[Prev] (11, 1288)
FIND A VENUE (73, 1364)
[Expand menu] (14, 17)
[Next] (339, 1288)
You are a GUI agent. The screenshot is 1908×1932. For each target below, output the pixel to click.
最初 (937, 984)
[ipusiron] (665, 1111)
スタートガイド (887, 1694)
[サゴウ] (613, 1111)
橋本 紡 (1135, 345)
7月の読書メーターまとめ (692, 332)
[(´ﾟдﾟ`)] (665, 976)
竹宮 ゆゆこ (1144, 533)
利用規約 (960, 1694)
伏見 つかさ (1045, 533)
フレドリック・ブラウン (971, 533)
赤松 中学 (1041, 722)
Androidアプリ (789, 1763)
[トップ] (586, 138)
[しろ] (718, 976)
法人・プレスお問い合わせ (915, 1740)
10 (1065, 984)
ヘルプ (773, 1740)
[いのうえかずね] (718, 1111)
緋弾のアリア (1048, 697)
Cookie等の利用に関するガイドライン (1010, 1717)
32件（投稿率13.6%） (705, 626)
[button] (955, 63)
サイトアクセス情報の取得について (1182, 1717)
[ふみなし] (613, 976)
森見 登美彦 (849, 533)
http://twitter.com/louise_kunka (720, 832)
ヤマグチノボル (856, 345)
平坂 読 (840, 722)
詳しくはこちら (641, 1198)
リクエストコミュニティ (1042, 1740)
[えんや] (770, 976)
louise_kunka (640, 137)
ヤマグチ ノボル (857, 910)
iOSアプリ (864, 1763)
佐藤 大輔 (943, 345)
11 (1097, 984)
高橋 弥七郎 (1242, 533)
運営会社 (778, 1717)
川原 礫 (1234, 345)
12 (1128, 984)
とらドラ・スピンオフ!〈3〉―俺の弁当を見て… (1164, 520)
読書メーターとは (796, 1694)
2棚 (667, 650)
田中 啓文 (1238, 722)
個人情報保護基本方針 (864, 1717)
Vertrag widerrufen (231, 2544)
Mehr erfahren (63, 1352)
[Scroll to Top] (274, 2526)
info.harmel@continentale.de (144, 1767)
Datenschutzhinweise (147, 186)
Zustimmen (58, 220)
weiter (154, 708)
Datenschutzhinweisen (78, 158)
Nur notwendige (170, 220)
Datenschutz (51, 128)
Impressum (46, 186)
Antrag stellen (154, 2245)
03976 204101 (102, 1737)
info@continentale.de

> _TASK TO COMPLETE_: Of all the entries above, repeat only the lines from the line that has "法人・プレスお問い合わせ (915, 1740)" to the line that has "weiter (154, 708)", both lines included, exactly.

> _EXERCISE OUTPUT_:
法人・プレスお問い合わせ (915, 1740)
10 (1065, 984)
ヘルプ (773, 1740)
[いのうえかずね] (718, 1111)
緋弾のアリア (1048, 697)
Cookie等の利用に関するガイドライン (1010, 1717)
32件（投稿率13.6%） (705, 626)
[button] (955, 63)
サイトアクセス情報の取得について (1182, 1717)
[ふみなし] (613, 976)
森見 登美彦 (849, 533)
http://twitter.com/louise_kunka (720, 832)
ヤマグチノボル (856, 345)
平坂 読 (840, 722)
詳しくはこちら (641, 1198)
リクエストコミュニティ (1042, 1740)
[えんや] (770, 976)
louise_kunka (640, 137)
ヤマグチ ノボル (857, 910)
iOSアプリ (864, 1763)
佐藤 大輔 (943, 345)
11 (1097, 984)
高橋 弥七郎 (1242, 533)
運営会社 (778, 1717)
川原 礫 (1234, 345)
12 (1128, 984)
とらドラ・スピンオフ!〈3〉―俺の弁当を見て… (1164, 520)
読書メーターとは (796, 1694)
2棚 (667, 650)
田中 啓文 (1238, 722)
個人情報保護基本方針 (864, 1717)
Vertrag widerrufen (231, 2544)
Mehr erfahren (63, 1352)
[Scroll to Top] (274, 2526)
info.harmel@continentale.de (144, 1767)
Datenschutzhinweise (147, 186)
Zustimmen (58, 220)
weiter (154, 708)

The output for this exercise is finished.